Web of Deception (1989)
This rad little creepy Hong Kong thriller is a ton of fun! It’s got an all female cast of women who get tangled in a true “web of bloody deception” filled with evil double crossing and plenty of murder. A high profile business woman finds herself being blackmailed by a mysterious stranger right before she’s to relocate to Canada for a new job opportunity. Becoming more than obsessed in finding out who the crook is she’s soon stalked inside of her dimly lit mansion by the money hungry perp. Things get fully out of control & over the top as several “friendly” acquaintances find themselves wrapped up in the drama as well and soon no one is to be trusted. This absurd, darkly comedic thriller takes so many unbelievably fun twists and turns that you’ll have to turn your own suspension of disbelief up to 11, all the way to it’s crazy finale. Great sinister atmosphere & awesome evil females really prove that the ladies can be just as terrible as the men. It can be tuff to find, but it’s definitely worth the trouble to track down..
The Aftermath (1982)
Have you ever seen ‘Empire of the Dark’? If so you’re likely a big fan of Steve Barkett, the most unlikely of action heroes!! If you’ve never seen “Empire” you’ll likely wanna check ‘The Aftermath’ first, though not as ridiculously over the top as it’s predecessor it’s a great intro to the “younger” more “fit” version of Barkett. The Aftermath was written, directed, produced by & stars Barkett and you can definitely tell it’s the case because he’s always way on top of his damn game. It’s got a sort of ‘Planet of the Apes’ type of thing going on, as he plays an astronaut who returns to Earth after a nuclear holocaust to encounter evil gangs, mutants, beautiful women (of course right?) & main diabolical villain, Sid Haig! Barkett pours his heart and soul into making himself the best at damn near everything he attempts and really goes the distance with his limited budget to recreate a demolished cityscape. It’s a grimy world but Barkett is there to clean it up, save the ladies and take no prisoners. It’s a perfect midnight movie, filled with stupidly awesome action sequences and some sweet gore to boot! Double feature this one with Empire of the Dark from 1990 for the full “Barkett Experience’!!
Def by Temptation (1990)
Here’s probably the best Troma release outside of the ‘Toxic Avenger’, a great horror flick that simply deserves more love. One of the few early all black cast/directed horror movies make this a pretty unique viewing experience. The simple tale of an evil succubus who hangs out at a local big city bar to pick up skeezy womanizers and feed on their sinning souls! With a bit of a “Fright Night” vibe going on & a cast of interesting characters (plus a cameo from Samuel L. Jackson!) Def By Temptation def has a lot going for it.
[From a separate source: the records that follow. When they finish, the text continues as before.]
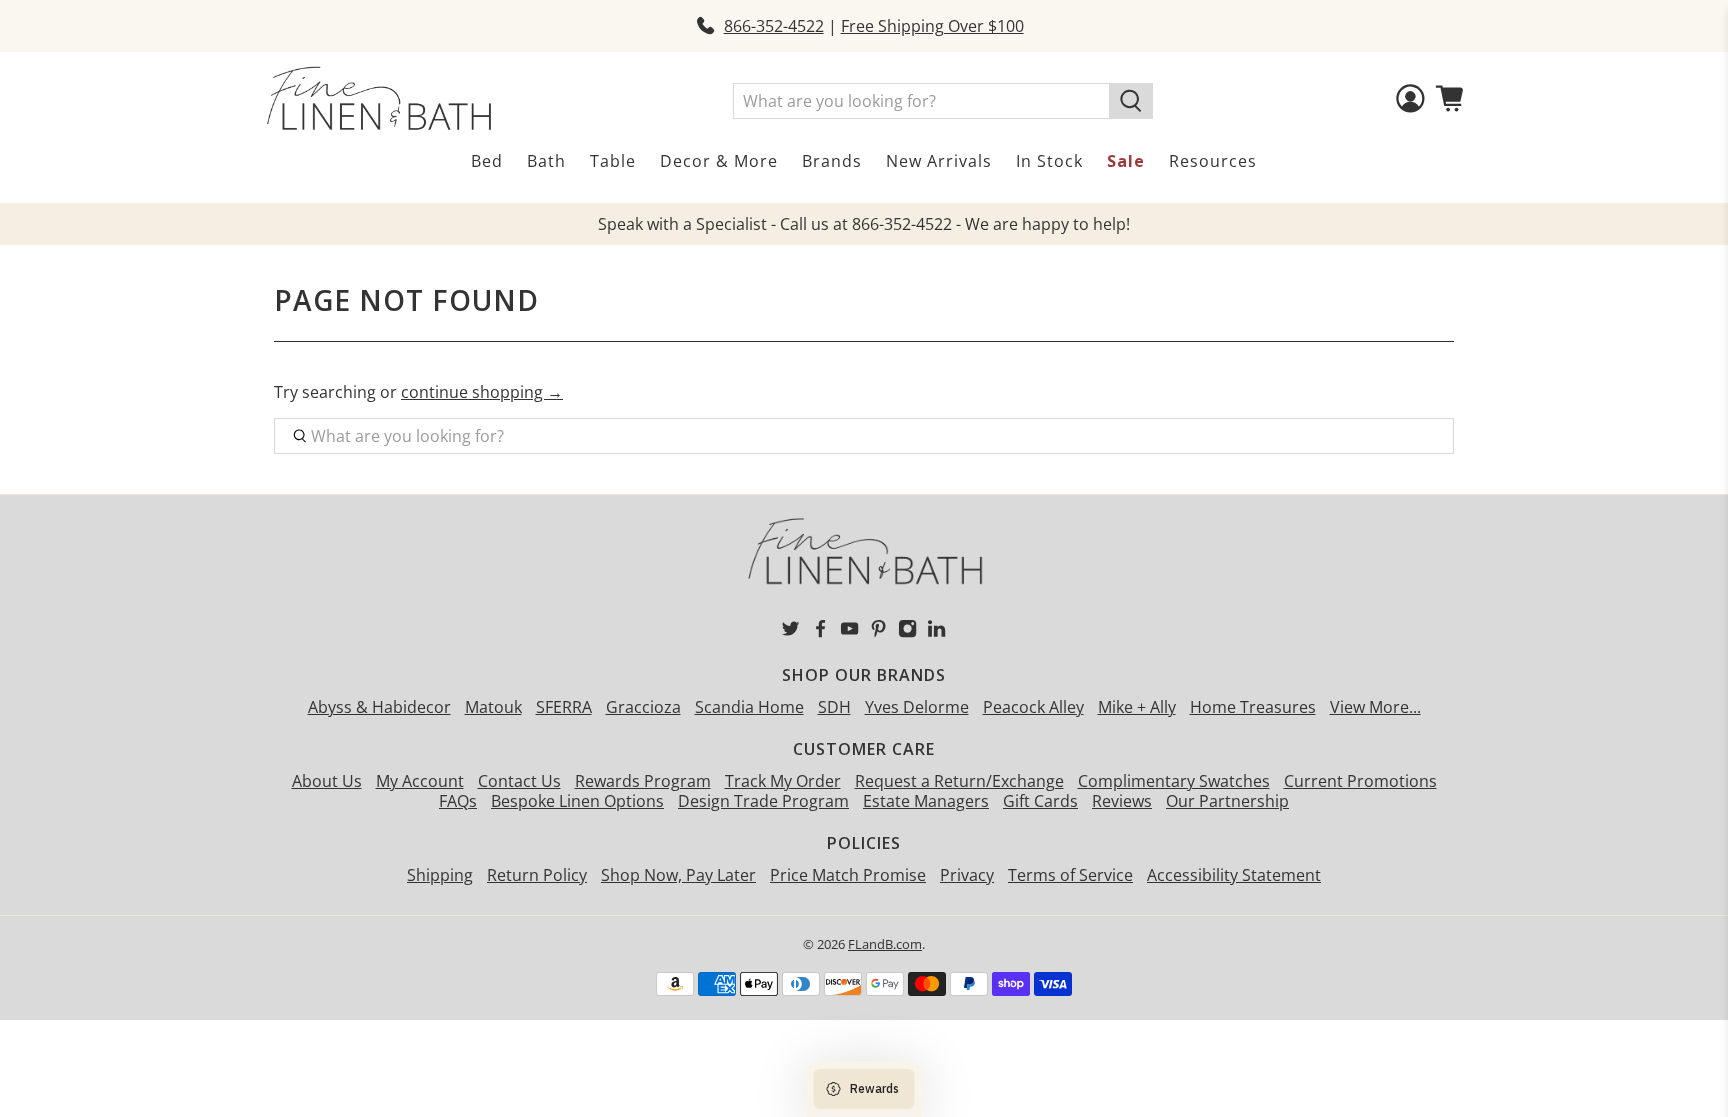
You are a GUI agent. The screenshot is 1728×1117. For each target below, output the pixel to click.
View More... (1375, 707)
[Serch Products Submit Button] (1131, 101)
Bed (487, 161)
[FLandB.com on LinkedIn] (936, 633)
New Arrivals (939, 161)
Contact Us (519, 781)
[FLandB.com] (379, 98)
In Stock (1049, 161)
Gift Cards (1040, 801)
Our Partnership (1227, 801)
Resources (1213, 161)
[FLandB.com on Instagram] (907, 633)
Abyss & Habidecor (379, 707)
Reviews (1122, 801)
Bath (546, 161)
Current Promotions (1360, 781)
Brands (832, 161)
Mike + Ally (1137, 707)
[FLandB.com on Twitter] (790, 633)
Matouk (493, 707)
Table (613, 161)
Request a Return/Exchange (959, 781)
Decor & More (719, 161)
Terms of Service (1070, 875)
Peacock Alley (1033, 707)
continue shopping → (482, 392)
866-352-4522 (774, 26)
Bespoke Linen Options (577, 801)
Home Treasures (1253, 707)
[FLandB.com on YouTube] (849, 633)
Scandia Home (749, 707)
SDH (834, 707)
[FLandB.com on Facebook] (820, 633)
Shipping (440, 875)
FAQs (458, 801)
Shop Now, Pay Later (678, 875)
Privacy (967, 875)
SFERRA (564, 707)
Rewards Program (643, 781)
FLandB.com (885, 944)
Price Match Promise (848, 875)
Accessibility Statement (1234, 875)
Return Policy (537, 875)
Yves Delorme (917, 707)
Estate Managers (926, 801)
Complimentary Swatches (1174, 781)
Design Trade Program (763, 801)
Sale (1126, 161)
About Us (327, 781)
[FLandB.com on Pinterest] (878, 633)
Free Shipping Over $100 (932, 26)
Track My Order (783, 781)
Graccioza (643, 707)
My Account (420, 781)
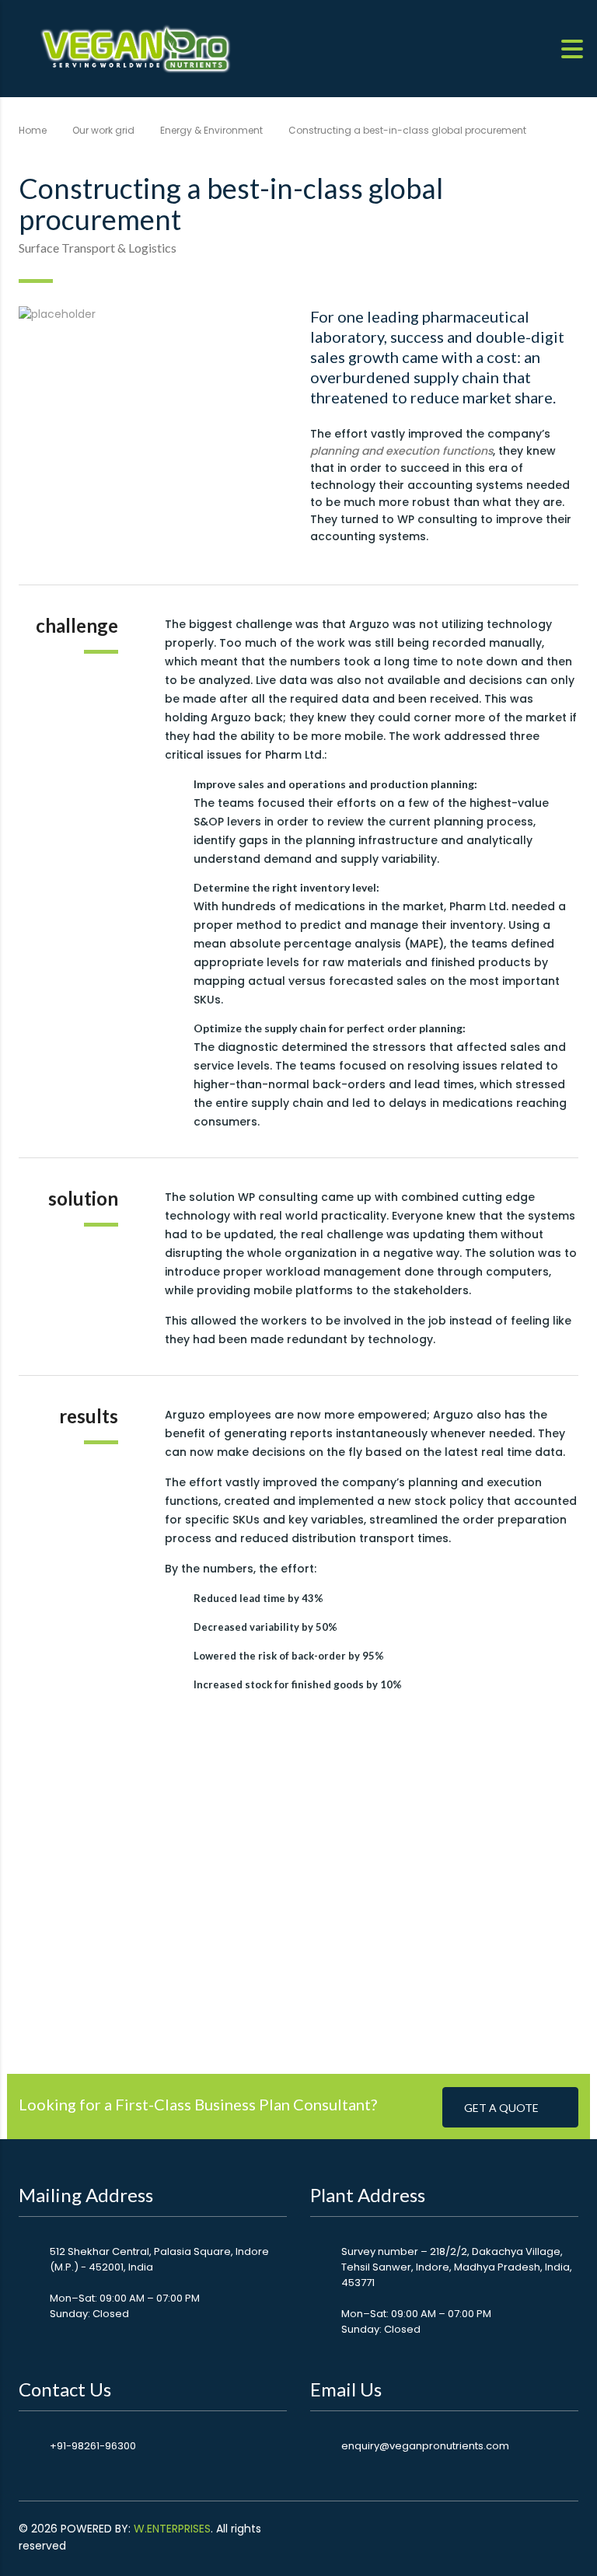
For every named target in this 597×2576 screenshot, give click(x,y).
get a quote (501, 2107)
The ultra charismatic Kadeem Hardison leads this movie along with James Bond III (who’s sadly the weak link here) as two friends who become involved in the twisted web of the demonic woman, both falling hard for her one night while out at the bar. Add the awesome Bill Nun to the action and you’ve got a pretty well rounded cast of characters looking to get to the bottom of the mysteriously evil barfly. There’s some great 80’s fx here, comedy, gore and plenty of sexy exploits to behold. Much of the movie has a sort of dreamlike feel to it as well and the whole thing just looks fucking great. Super sleazy totally fun horror romp that many fans missed the first time around!